Count the lines in the data below that contain the string "icon". Reply with the number alone.

— BEGIN Entries supplied —

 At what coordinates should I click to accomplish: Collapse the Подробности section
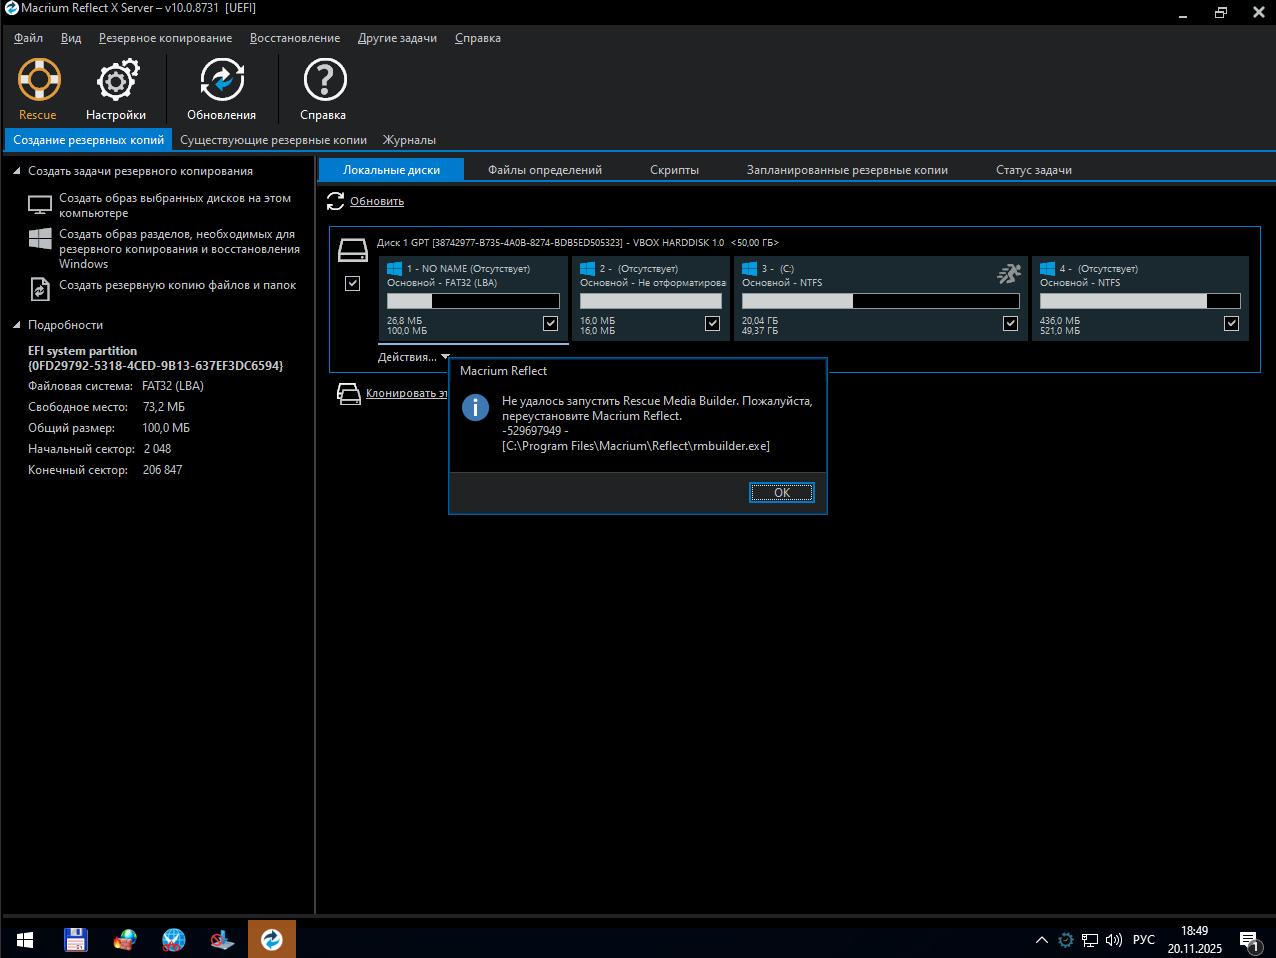click(x=16, y=325)
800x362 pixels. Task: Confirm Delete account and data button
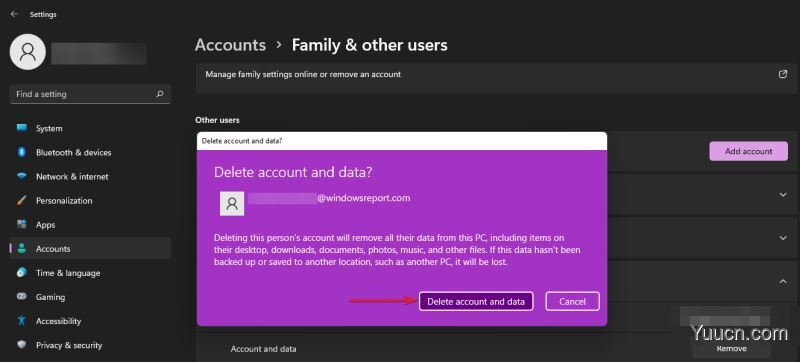pyautogui.click(x=476, y=301)
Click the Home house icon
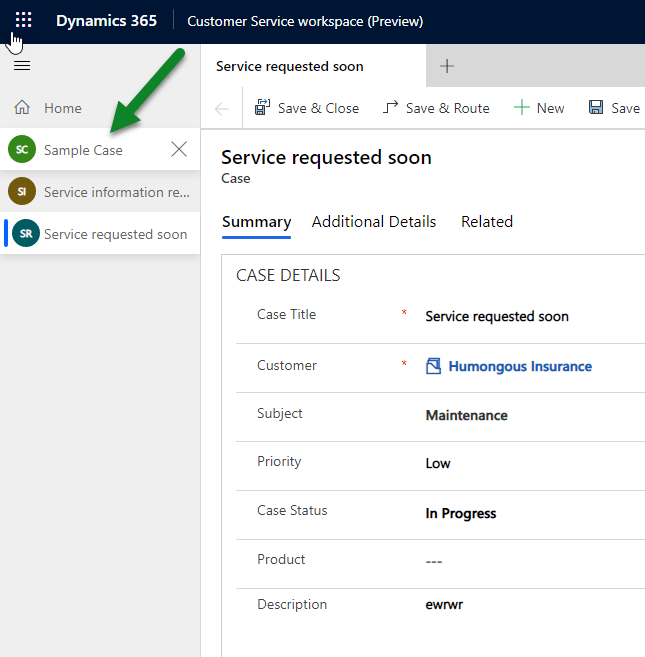Viewport: 645px width, 657px height. [22, 108]
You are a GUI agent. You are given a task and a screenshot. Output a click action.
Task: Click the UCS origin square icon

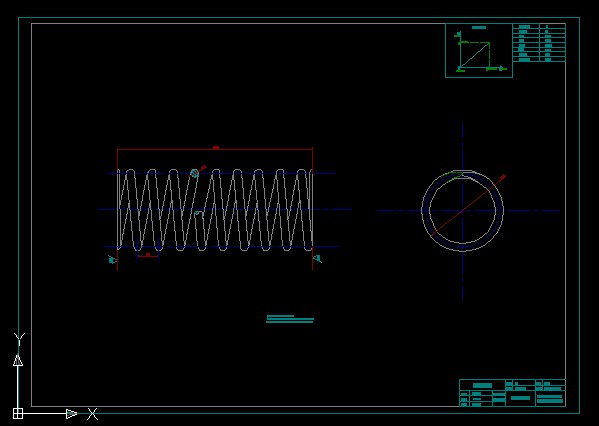coord(18,413)
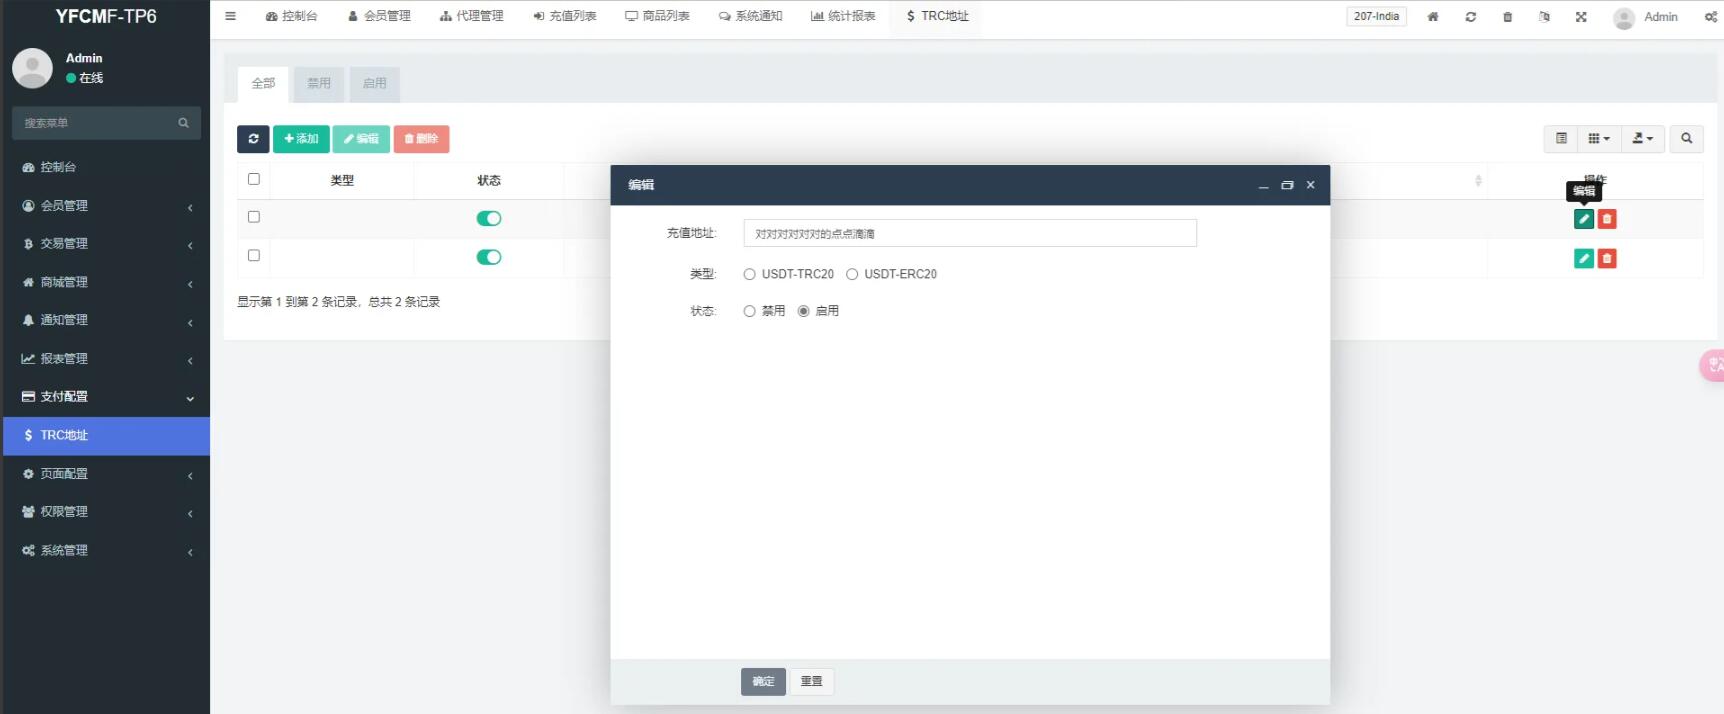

— END Entries supplied —

Response for this exercise:
2